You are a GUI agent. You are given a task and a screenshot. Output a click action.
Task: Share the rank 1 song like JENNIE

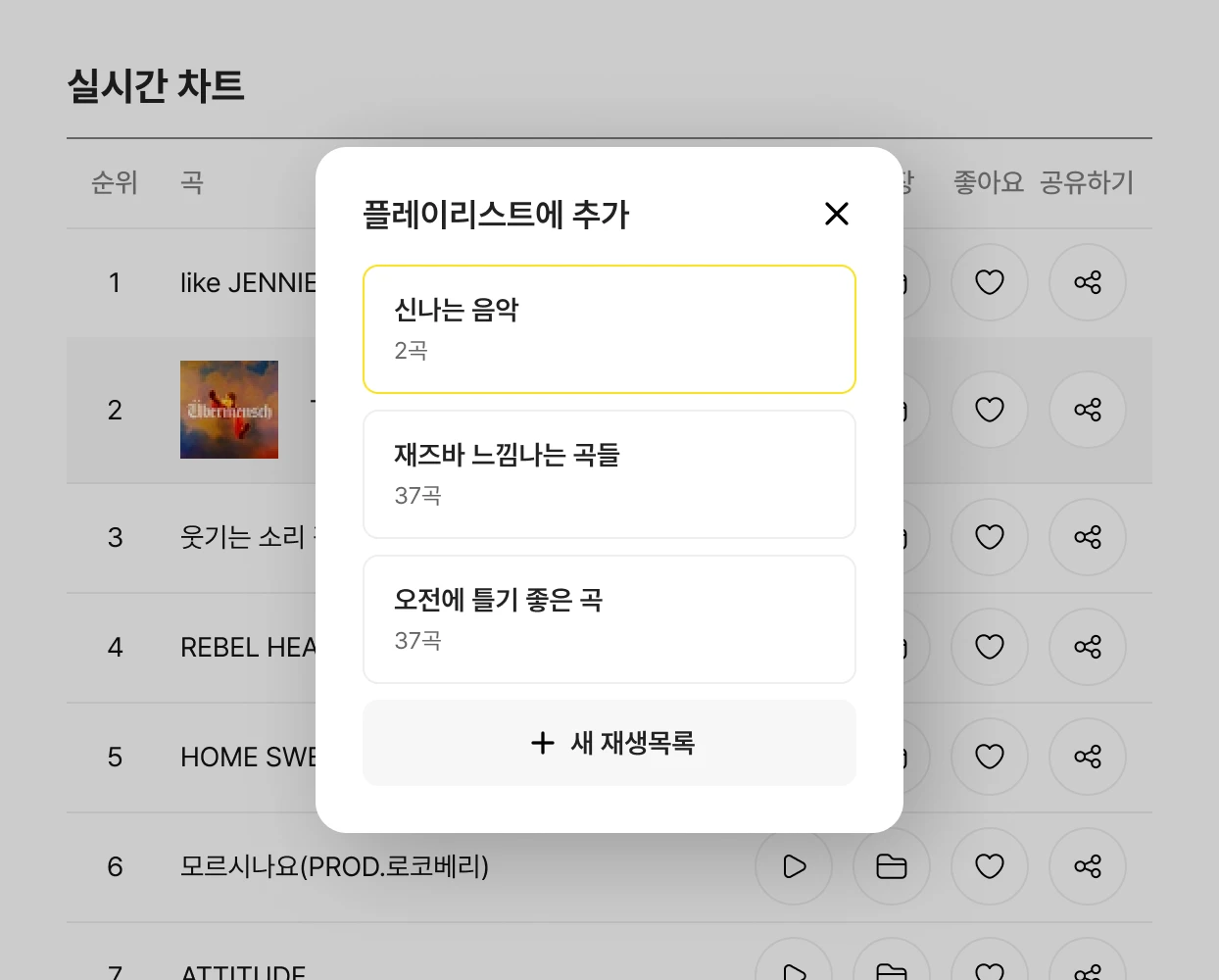pos(1088,282)
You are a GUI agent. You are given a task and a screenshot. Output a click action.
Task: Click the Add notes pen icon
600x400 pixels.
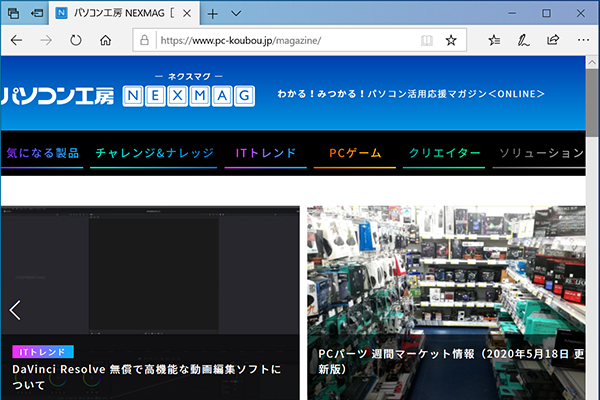523,41
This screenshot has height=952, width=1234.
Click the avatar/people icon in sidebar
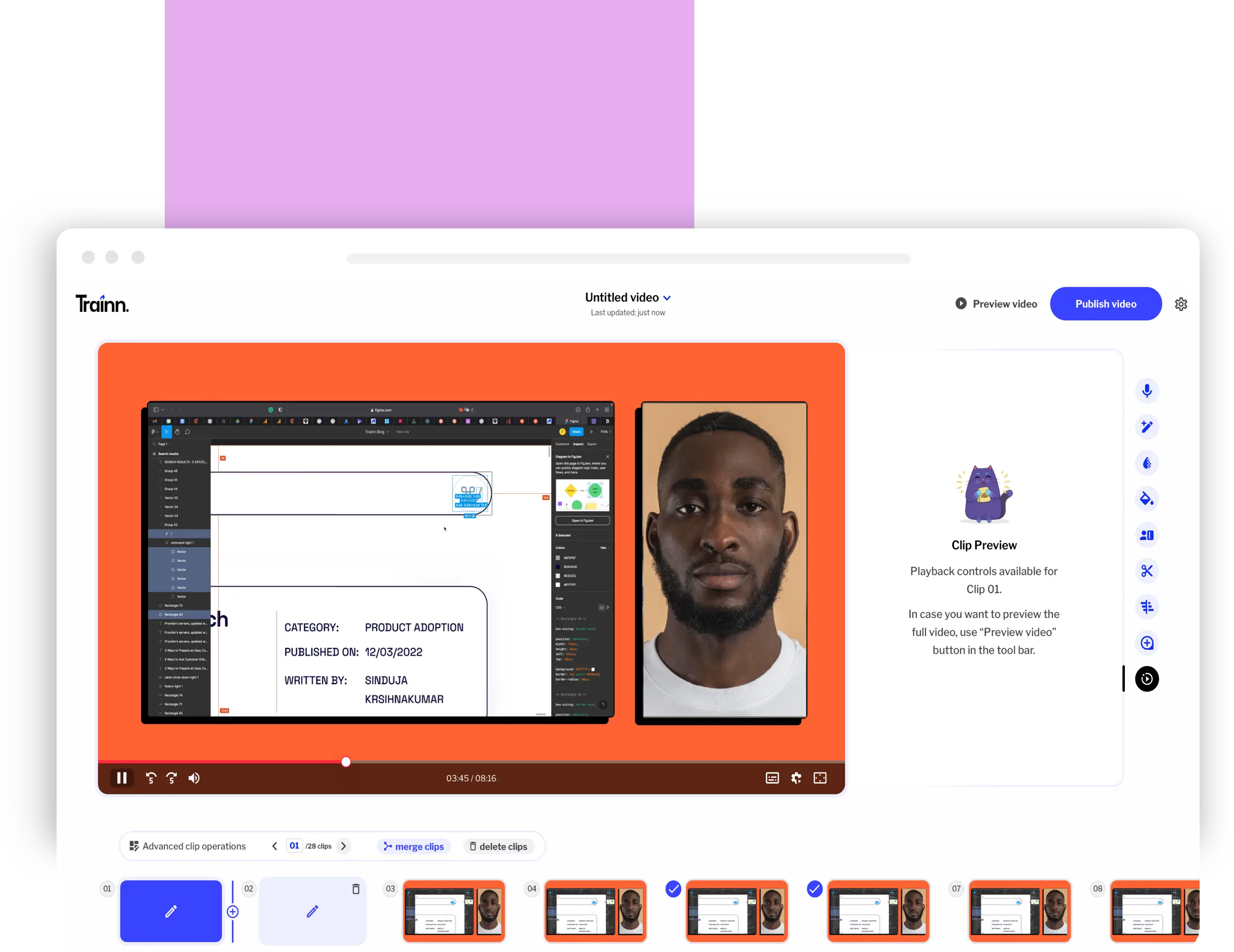click(1147, 535)
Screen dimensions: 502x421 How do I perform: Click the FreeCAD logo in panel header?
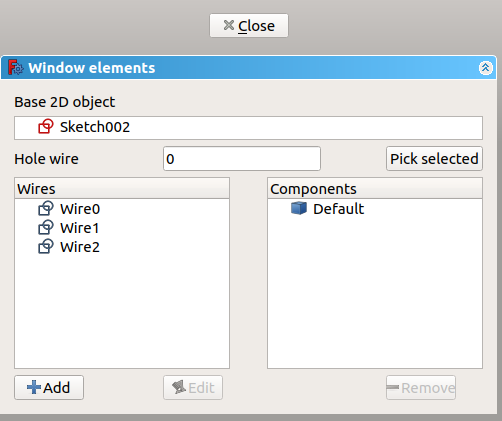pos(15,68)
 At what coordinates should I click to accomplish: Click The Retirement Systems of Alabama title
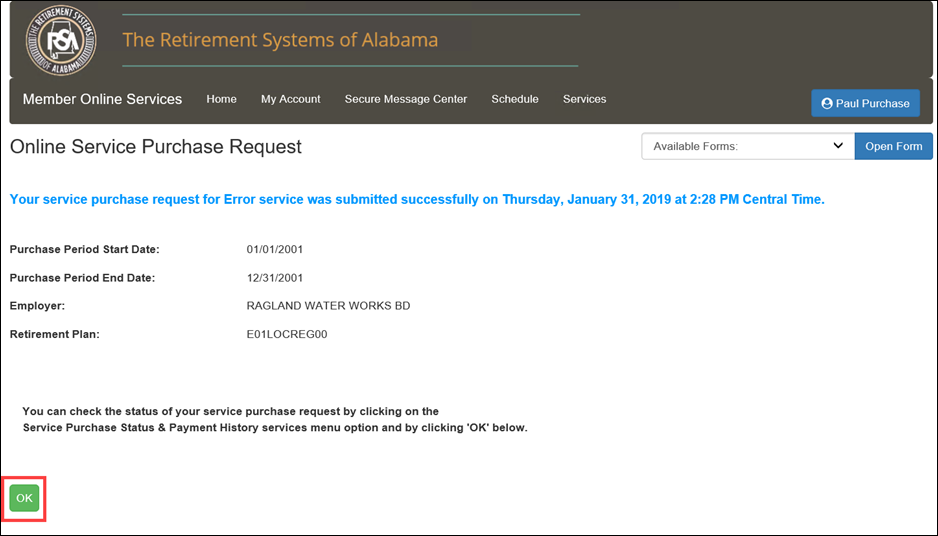click(280, 41)
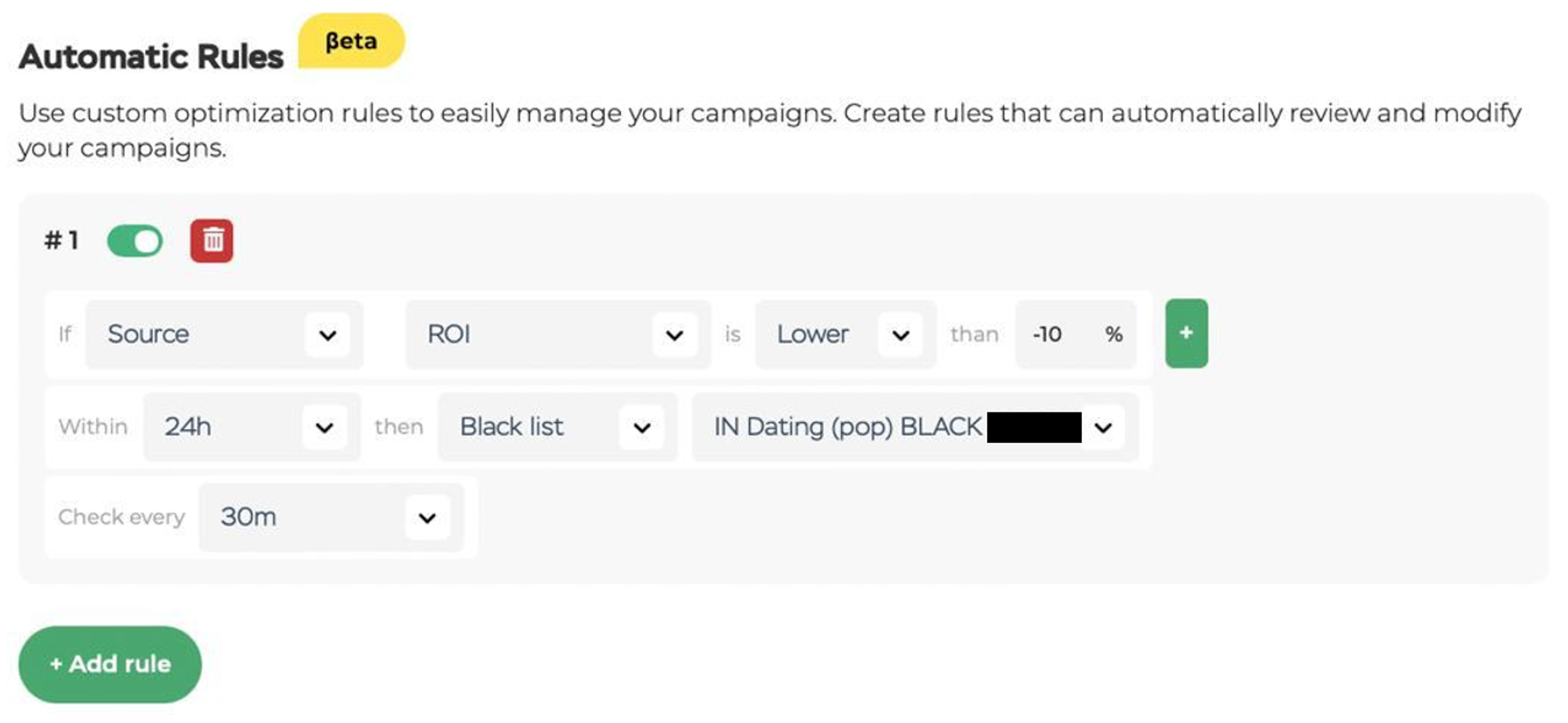The image size is (1568, 723).
Task: Disable the rule #1 toggle switch
Action: pos(135,241)
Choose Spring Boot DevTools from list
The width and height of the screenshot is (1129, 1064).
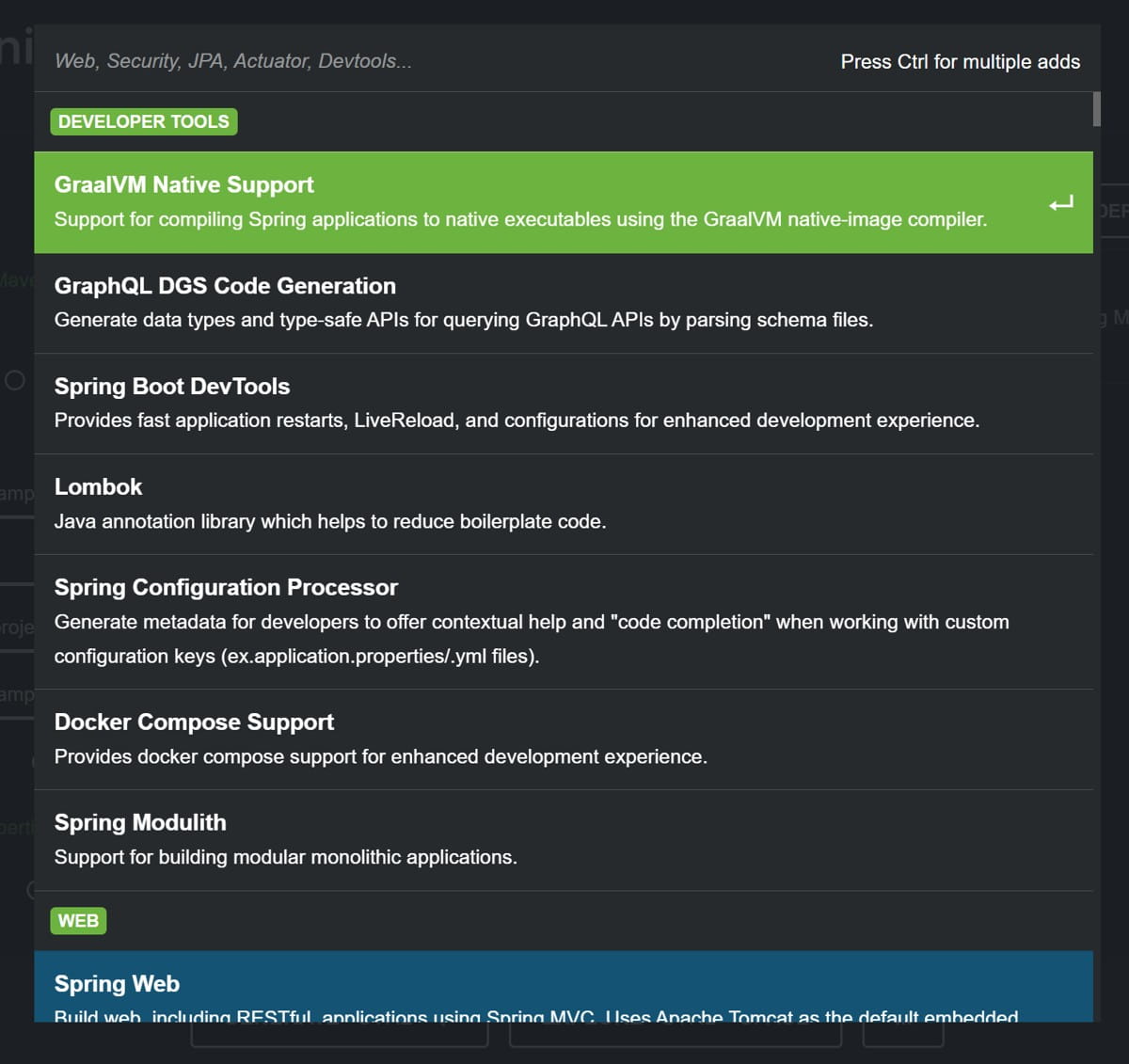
*-*-*
### TASK STATEMENT
Please transcribe, word for word, every line from the one containing "Task: Share the rank 1 song like JENNIE" through the last line of the records, both included, and leave the pictures out.

### OUTPUT FOR THIS EXERCISE
Task: Share the rank 1 song like JENNIE

pos(1088,282)
You are a GUI agent. You are given a task and a screenshot. Output a click action.
Task: Click the Add notes pen icon
600x400 pixels.
523,41
This screenshot has height=952, width=1234.
Click the avatar/people icon in sidebar
click(1147, 535)
Screen dimensions: 502x421 How do I perform: Click the FreeCAD logo in panel header?
pos(15,68)
 At what coordinates should I click to accomplish: Click The Retirement Systems of Alabama title
click(280, 41)
The image size is (1568, 723).
Task: Disable the rule #1 toggle switch
Action: pos(135,241)
Choose Spring Boot DevTools from list
The width and height of the screenshot is (1129, 1064).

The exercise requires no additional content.